**Objective**
Copy out word for word every line of the rows below, from the first line up to and including the line that contains "Looking at the screenshot, I should 561,213.".

**Stored items**
## BEGIN
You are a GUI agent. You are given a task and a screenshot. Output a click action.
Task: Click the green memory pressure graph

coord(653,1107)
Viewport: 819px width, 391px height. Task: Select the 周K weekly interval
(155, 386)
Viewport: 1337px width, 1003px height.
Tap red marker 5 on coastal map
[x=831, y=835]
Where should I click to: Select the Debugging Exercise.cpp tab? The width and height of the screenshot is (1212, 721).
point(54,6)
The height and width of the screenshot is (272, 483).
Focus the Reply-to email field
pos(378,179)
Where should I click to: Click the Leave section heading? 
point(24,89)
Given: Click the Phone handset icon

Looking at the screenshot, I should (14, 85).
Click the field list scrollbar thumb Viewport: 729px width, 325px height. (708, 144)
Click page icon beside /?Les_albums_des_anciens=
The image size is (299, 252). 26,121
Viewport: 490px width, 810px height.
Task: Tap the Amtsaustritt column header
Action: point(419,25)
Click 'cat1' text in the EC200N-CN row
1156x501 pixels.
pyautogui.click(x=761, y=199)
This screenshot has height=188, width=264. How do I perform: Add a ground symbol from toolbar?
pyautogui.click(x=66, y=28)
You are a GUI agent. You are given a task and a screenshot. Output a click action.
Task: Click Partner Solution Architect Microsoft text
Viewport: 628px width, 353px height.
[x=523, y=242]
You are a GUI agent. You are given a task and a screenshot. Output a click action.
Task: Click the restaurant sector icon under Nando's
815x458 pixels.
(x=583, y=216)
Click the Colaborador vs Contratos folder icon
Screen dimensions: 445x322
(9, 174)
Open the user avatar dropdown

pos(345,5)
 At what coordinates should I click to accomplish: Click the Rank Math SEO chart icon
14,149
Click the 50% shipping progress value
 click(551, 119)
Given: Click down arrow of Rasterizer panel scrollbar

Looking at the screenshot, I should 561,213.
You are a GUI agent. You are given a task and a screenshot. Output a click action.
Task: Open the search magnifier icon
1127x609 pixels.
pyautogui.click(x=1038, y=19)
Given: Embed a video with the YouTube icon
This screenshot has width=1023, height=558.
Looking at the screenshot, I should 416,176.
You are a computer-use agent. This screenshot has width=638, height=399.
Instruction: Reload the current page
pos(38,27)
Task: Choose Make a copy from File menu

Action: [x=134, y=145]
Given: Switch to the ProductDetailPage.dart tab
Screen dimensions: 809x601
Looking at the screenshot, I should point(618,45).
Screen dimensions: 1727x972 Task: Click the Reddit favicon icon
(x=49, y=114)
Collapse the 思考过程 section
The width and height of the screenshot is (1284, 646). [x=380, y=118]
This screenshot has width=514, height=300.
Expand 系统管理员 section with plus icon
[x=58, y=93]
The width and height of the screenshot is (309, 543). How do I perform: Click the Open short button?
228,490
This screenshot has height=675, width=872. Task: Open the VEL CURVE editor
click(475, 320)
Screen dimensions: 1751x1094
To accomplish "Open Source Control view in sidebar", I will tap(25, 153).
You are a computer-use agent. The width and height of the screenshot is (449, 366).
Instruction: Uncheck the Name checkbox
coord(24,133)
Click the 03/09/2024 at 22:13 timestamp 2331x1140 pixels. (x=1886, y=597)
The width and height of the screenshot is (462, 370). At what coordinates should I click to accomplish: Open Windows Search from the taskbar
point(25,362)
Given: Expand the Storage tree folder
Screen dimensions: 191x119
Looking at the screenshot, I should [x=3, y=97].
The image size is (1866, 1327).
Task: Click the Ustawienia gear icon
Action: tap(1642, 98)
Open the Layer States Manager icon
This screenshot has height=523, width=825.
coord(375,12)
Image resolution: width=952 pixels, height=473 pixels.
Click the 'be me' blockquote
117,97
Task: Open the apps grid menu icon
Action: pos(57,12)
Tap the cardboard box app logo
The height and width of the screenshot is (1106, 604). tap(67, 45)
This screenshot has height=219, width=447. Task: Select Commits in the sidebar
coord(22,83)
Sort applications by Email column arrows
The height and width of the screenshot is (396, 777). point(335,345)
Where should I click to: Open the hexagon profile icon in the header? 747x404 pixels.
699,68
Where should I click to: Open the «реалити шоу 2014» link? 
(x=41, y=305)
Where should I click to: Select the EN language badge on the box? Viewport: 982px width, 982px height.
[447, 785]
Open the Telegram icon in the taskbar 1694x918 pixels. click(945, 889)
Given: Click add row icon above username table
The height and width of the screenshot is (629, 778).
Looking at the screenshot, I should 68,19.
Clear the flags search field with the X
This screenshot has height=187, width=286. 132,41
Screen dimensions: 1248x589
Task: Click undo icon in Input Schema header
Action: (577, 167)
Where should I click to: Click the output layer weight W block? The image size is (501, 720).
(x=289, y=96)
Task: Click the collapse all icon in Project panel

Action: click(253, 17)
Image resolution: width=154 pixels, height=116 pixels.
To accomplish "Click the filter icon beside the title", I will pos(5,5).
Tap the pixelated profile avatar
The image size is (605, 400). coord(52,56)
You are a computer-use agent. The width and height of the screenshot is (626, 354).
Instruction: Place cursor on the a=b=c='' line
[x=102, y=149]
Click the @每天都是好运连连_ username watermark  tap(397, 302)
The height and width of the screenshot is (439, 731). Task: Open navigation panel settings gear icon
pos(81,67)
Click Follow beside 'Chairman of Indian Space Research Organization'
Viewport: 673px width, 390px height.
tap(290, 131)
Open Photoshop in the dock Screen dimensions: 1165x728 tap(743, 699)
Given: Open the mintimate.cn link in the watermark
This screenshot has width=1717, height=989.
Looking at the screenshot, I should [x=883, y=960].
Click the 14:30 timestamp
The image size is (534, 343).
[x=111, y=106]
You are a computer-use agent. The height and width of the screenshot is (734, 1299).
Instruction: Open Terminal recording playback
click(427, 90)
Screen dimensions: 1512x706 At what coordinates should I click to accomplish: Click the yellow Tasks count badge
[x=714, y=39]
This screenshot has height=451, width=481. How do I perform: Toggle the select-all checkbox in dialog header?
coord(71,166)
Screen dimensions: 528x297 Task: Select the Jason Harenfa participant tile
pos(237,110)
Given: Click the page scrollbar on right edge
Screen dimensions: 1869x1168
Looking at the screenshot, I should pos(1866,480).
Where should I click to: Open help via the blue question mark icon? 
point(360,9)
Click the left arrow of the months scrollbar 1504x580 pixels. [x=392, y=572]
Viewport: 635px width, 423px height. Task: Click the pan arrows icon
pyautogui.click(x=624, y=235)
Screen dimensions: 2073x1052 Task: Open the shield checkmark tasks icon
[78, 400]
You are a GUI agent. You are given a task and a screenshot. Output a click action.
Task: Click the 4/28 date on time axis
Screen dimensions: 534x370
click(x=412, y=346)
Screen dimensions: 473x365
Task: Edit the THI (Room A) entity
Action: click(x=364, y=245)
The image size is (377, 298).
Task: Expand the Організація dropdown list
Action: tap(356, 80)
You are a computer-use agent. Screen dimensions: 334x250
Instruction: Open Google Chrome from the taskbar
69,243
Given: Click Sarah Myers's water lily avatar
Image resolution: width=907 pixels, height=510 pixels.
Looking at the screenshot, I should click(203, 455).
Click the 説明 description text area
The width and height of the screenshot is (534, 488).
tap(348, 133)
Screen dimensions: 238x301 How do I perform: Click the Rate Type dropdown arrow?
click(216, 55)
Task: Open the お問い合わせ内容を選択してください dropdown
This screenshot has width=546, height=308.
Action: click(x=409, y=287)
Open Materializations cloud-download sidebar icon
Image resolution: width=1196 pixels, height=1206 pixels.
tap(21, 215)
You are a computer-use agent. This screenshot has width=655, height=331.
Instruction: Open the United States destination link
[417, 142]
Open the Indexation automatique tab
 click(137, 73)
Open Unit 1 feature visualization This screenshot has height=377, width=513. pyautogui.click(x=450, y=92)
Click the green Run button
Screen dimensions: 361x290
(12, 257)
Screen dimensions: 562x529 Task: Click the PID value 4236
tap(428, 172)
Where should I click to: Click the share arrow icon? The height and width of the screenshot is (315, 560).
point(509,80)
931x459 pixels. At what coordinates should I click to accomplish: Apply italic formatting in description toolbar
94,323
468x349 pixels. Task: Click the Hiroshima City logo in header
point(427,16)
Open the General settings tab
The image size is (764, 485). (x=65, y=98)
## END
**Written response**
You are a GUI agent. You are given a task and a screenshot. Output a click action.
Task: Click the green memory pressure graph

coord(653,1107)
Viewport: 819px width, 391px height. Task: Select the 周K weekly interval
(155, 386)
Viewport: 1337px width, 1003px height.
Tap red marker 5 on coastal map
[x=831, y=835]
Where should I click to: Select the Debugging Exercise.cpp tab? The width and height of the screenshot is (1212, 721).
point(54,6)
The height and width of the screenshot is (272, 483).
Focus the Reply-to email field
pos(378,179)
Where should I click to: Click the Leave section heading? 
point(24,89)
Given: Click the Phone handset icon

Looking at the screenshot, I should (14, 85).
Click the field list scrollbar thumb Viewport: 729px width, 325px height. (708, 144)
Click page icon beside /?Les_albums_des_anciens=
The image size is (299, 252). 26,121
Viewport: 490px width, 810px height.
Task: Tap the Amtsaustritt column header
Action: point(419,25)
Click 'cat1' text in the EC200N-CN row
1156x501 pixels.
pyautogui.click(x=761, y=199)
This screenshot has height=188, width=264. How do I perform: Add a ground symbol from toolbar?
pyautogui.click(x=66, y=28)
You are a GUI agent. You are given a task and a screenshot. Output a click action.
Task: Click Partner Solution Architect Microsoft text
Viewport: 628px width, 353px height.
[x=523, y=242]
You are a GUI agent. You are given a task and a screenshot. Output a click action.
Task: Click the restaurant sector icon under Nando's
815x458 pixels.
(x=583, y=216)
Click the Colaborador vs Contratos folder icon
Screen dimensions: 445x322
(9, 174)
Open the user avatar dropdown

pos(345,5)
 At what coordinates should I click to accomplish: Click the Rank Math SEO chart icon
14,149
Click the 50% shipping progress value
 click(551, 119)
Given: Click down arrow of Rasterizer panel scrollbar

Looking at the screenshot, I should 561,213.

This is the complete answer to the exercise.